DayFR Italian

“È stato in stato vegetativo per 8 anni”: Antoine Dupont parla per la prima volta della morte del padre

-

Ha incontrato LeBron James e Lionel Messi durante la sua recente vacanza americana. Ma Antoine Dupont conserverà forse un ricordo ancora più forte del suo “incontro con Papotin” trasmesso il 5 ottobre su France 2. “Sicuramente l’intervista più dura ma anche la più bella” ha confidato il campione olimpico di rugby a sette dopo i suoi colloqui con giornalisti affetti da autismo. disturbi.

Si confidò con loro come faceva raramente, soprattutto riguardo a suo padre di cui non aveva mai parlato fino ad allora. “Mio padre è morto l’anno scorso. Aveva preso la strada sbagliata. Era in stato vegetativo da otto anni. Era malato e si trovava in un centro dove non stava molto bene. Ed è morto l’anno scorso», ha ripetuto commosso, senza tornare sull’argomento, aggiungendo dei suoi cari. “Sono molto legato alla mia famiglia e a mia madre. Dato che non sono lontani da Tolosa, posso vederli spesso.”

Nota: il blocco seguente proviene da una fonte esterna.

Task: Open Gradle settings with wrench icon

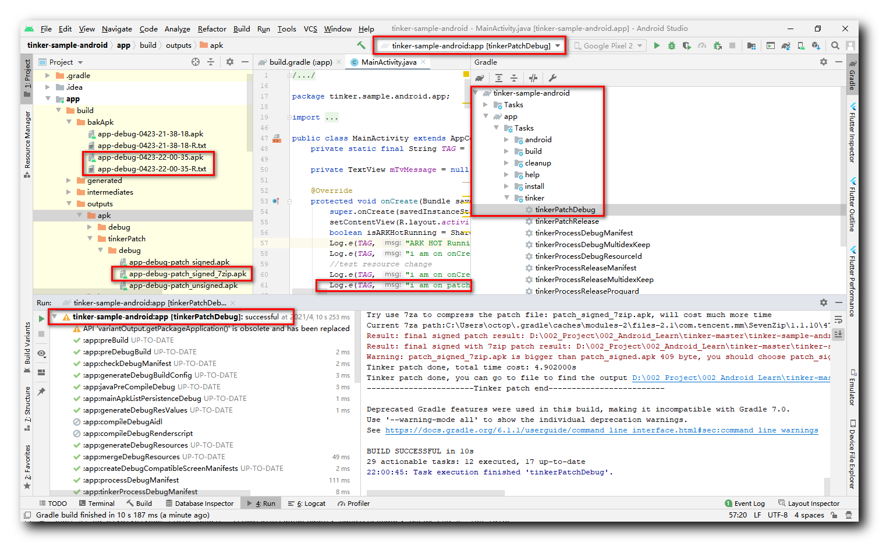Action: (x=552, y=78)
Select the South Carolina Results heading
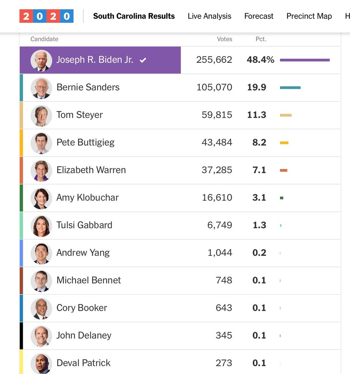 tap(134, 16)
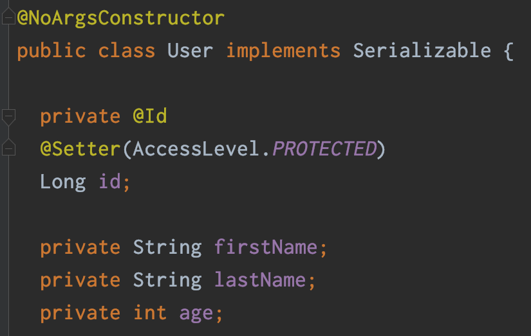Click the int type keyword

point(150,313)
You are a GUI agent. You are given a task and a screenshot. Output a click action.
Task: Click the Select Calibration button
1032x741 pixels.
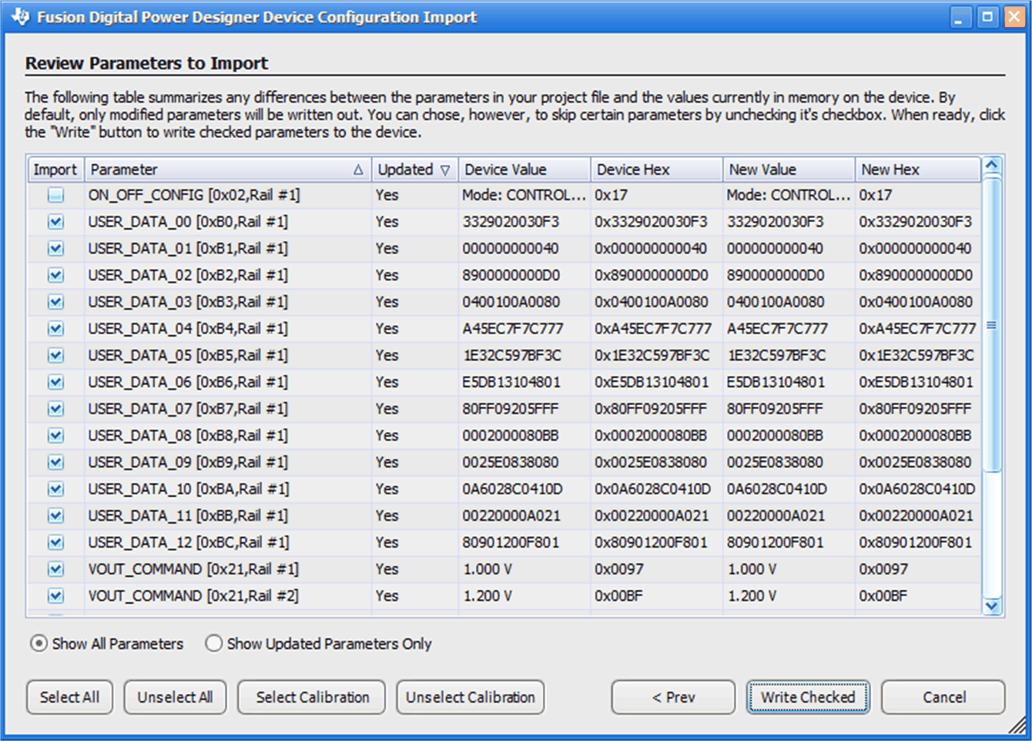point(311,697)
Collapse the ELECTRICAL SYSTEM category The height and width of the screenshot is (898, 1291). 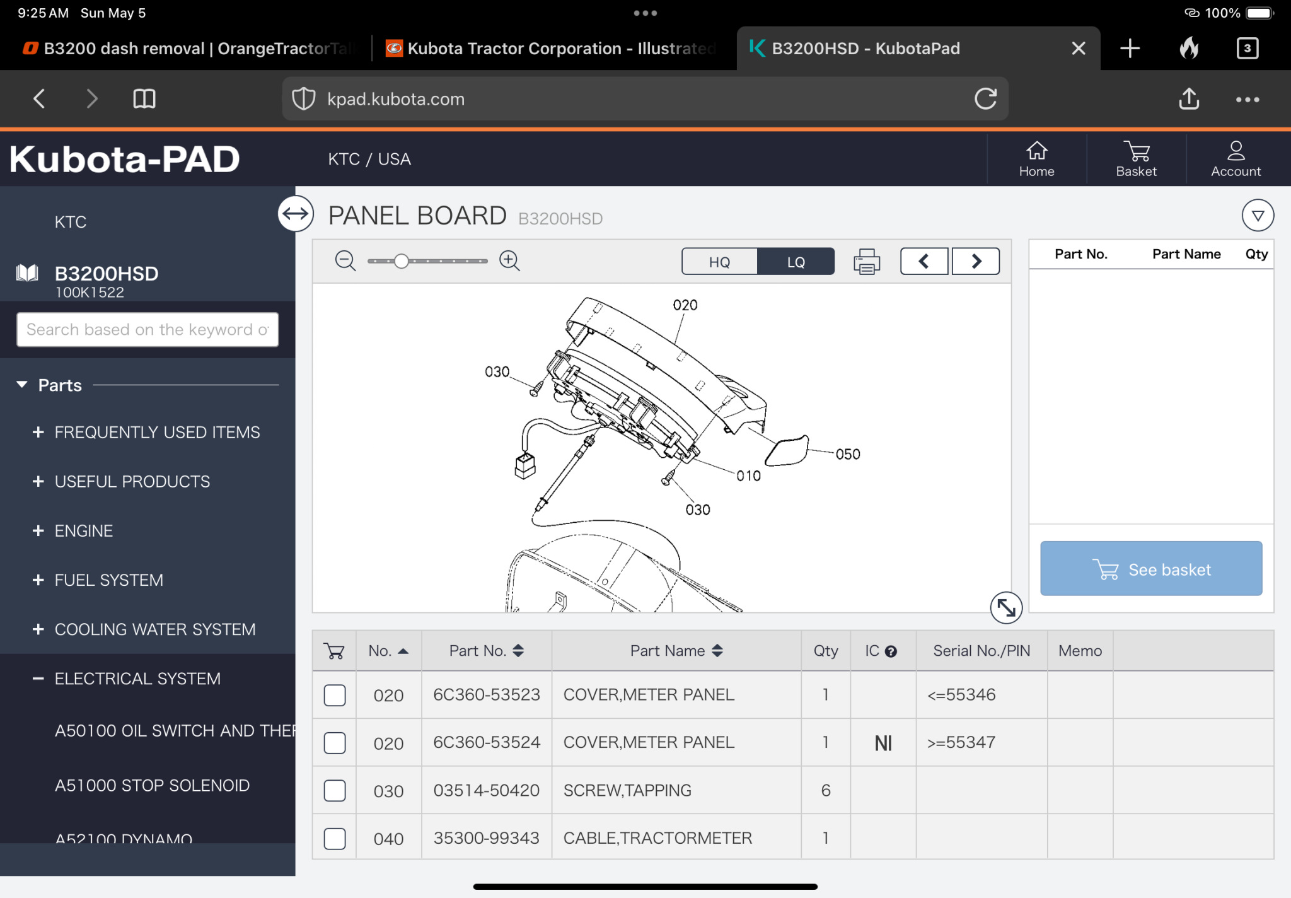click(x=137, y=679)
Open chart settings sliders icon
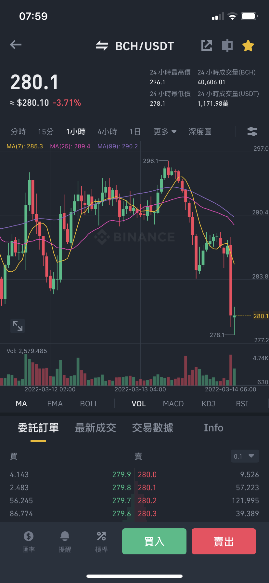This screenshot has width=269, height=583. click(252, 131)
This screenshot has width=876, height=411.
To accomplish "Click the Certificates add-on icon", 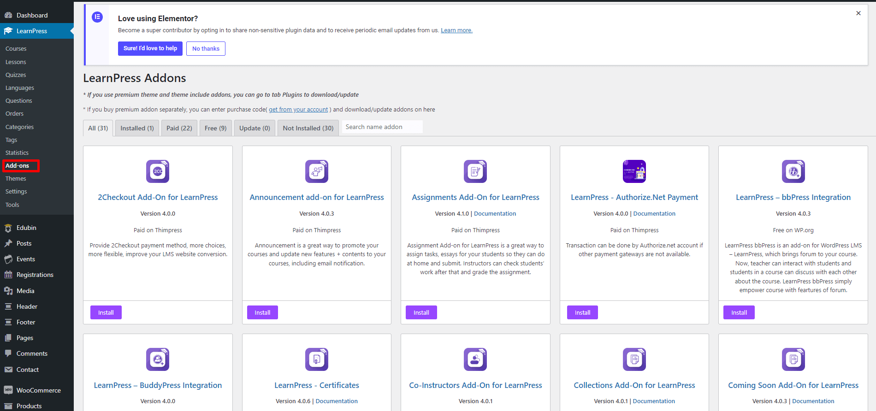I will point(316,359).
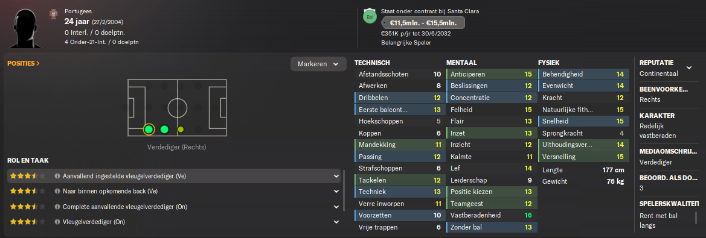Screen dimensions: 706x238
Task: Select the highlighted right-back position dot on pitch
Action: [x=149, y=130]
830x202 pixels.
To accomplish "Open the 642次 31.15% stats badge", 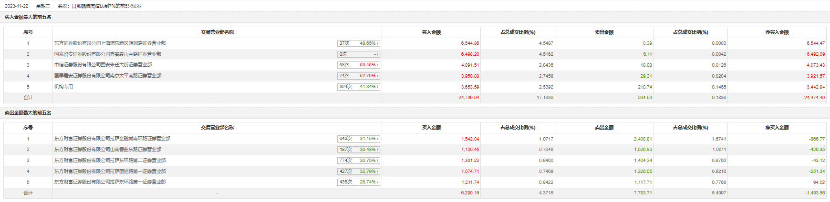I will coord(358,139).
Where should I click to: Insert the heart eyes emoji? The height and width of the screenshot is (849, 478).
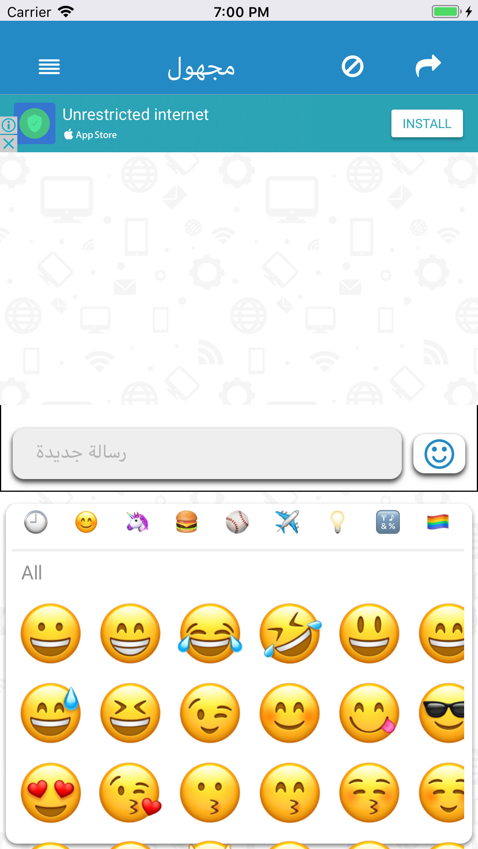pyautogui.click(x=51, y=792)
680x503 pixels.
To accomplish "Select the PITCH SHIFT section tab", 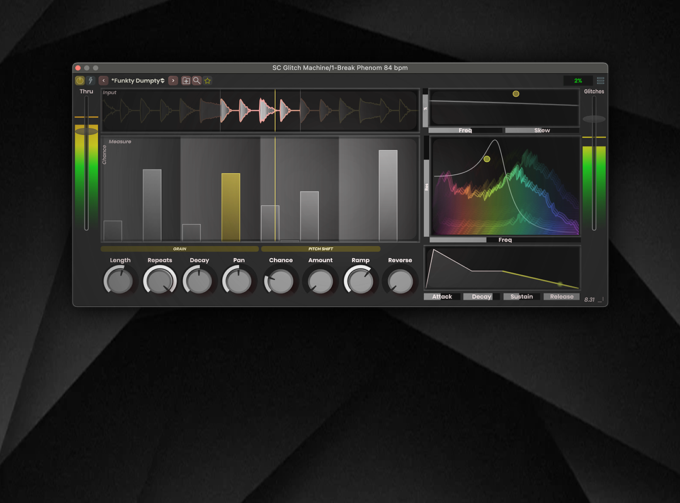I will pos(320,249).
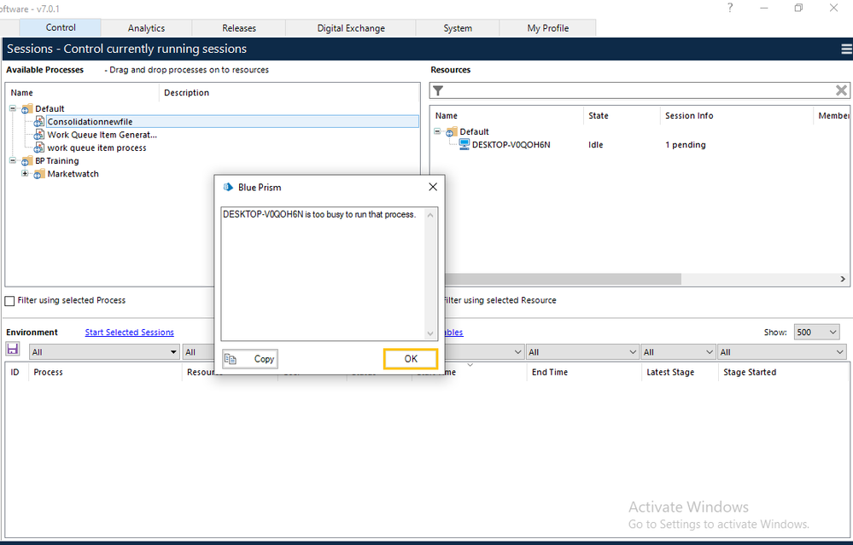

Antoine Dupont, dimenticando le telecamere, ha confidato anche la sua vita privata. Alle domande “Hai figli?” » e “Hai una ragazza”. Ha risposto. “Non ho figli. Non ho una ragazza, perché così è la vita (sorride). Nemmeno io ho un ragazzo.

Con rara confidenza, il miglior giocatore di rugby del mondo ha parlato di soldi. “Siamo fortunati ad essere ben pagati, sì. Siamo molto lontani da quello che possono guadagnare i calciatori! Non mi lamento”. Della sua più grande stupidità. “Avevo 12 o 13 anni. Prendevo la macchina di mia madre per andare a fare dei giri, non mi era proprio permesso. Volevo parcheggiare sotto l’albero per raccogliere i fichi. Solo che mi sono dimenticato di fermarmi e sono finito contro un albero», suscitando l’ilarità dei suoi interlocutori.

Dallo spettacolo, conosciamo il suo rapper preferito “It’s Nekfeu”. Proprio come il suo giudizio sull’evoluzione della questione omosessualità nello sport: “È molto lento. Ce n’erano alcuni perché c’erano persone che hanno parlato. Ma è ancora un argomento ancora tabù. Ad esempio, nel rugby professionistico, abbiamo solo un giocatore che è uscito. Mentre penso che, statisticamente, ce ne debbano essere ancora altri. Ancora oggi è altrettanto difficile assumersi la responsabilità, anche se penso che la società si stia evolvendo e che siamo un ambiente dalla mentalità aperta. Saremmo pronti ad accettarlo senza alcun problema”.